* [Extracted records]
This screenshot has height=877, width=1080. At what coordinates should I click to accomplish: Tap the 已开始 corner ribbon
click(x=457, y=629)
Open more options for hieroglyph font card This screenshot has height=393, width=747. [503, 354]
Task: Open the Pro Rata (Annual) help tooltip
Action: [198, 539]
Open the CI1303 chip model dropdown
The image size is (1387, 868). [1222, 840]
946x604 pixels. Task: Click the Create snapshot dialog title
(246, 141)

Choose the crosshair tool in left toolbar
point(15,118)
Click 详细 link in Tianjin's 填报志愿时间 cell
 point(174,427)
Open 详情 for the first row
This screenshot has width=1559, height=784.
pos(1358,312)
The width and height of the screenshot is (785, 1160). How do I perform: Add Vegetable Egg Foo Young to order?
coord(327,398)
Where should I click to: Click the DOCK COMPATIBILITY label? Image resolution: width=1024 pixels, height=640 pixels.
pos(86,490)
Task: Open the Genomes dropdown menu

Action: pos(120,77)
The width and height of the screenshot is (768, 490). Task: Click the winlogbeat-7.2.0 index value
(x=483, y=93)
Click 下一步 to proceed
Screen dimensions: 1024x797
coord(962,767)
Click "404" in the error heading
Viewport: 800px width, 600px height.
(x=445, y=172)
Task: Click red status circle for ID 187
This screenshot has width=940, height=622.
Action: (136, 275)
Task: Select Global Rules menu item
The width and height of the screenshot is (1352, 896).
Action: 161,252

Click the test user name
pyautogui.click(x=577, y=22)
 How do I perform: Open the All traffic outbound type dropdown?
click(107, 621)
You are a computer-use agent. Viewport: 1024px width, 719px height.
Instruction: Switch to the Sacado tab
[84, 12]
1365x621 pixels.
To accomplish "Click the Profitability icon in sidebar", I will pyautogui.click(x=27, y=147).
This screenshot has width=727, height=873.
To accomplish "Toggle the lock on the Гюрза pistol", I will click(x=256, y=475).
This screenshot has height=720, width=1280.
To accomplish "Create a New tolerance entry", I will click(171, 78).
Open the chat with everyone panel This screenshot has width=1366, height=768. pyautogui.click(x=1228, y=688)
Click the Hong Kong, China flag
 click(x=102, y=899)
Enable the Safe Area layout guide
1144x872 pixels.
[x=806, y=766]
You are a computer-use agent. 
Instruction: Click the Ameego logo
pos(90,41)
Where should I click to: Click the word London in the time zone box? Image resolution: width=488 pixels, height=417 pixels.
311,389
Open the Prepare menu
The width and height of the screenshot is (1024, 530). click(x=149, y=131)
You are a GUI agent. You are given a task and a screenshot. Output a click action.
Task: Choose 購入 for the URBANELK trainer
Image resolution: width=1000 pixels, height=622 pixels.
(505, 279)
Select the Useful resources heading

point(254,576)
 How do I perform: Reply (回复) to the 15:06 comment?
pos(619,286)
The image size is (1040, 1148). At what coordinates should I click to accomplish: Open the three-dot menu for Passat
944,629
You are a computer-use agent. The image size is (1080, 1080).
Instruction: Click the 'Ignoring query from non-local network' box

* [What is required] All that is wanted is the set of lines from the one with "Image resolution: width=1000" through the last line of the entries, both included, output exactly.

* [Result of this exercise]
Image resolution: width=1000 pixels, height=622 pixels.
(505, 279)
Select the Useful resources heading

point(254,576)
 How do I perform: Reply (回复) to the 15:06 comment?
pos(619,286)
The image size is (1040, 1148). At what coordinates should I click to accomplish: Open the three-dot menu for Passat
944,629
You are a computer-use agent. The image size is (1080, 1080).
Instruction: Click the 'Ignoring query from non-local network' box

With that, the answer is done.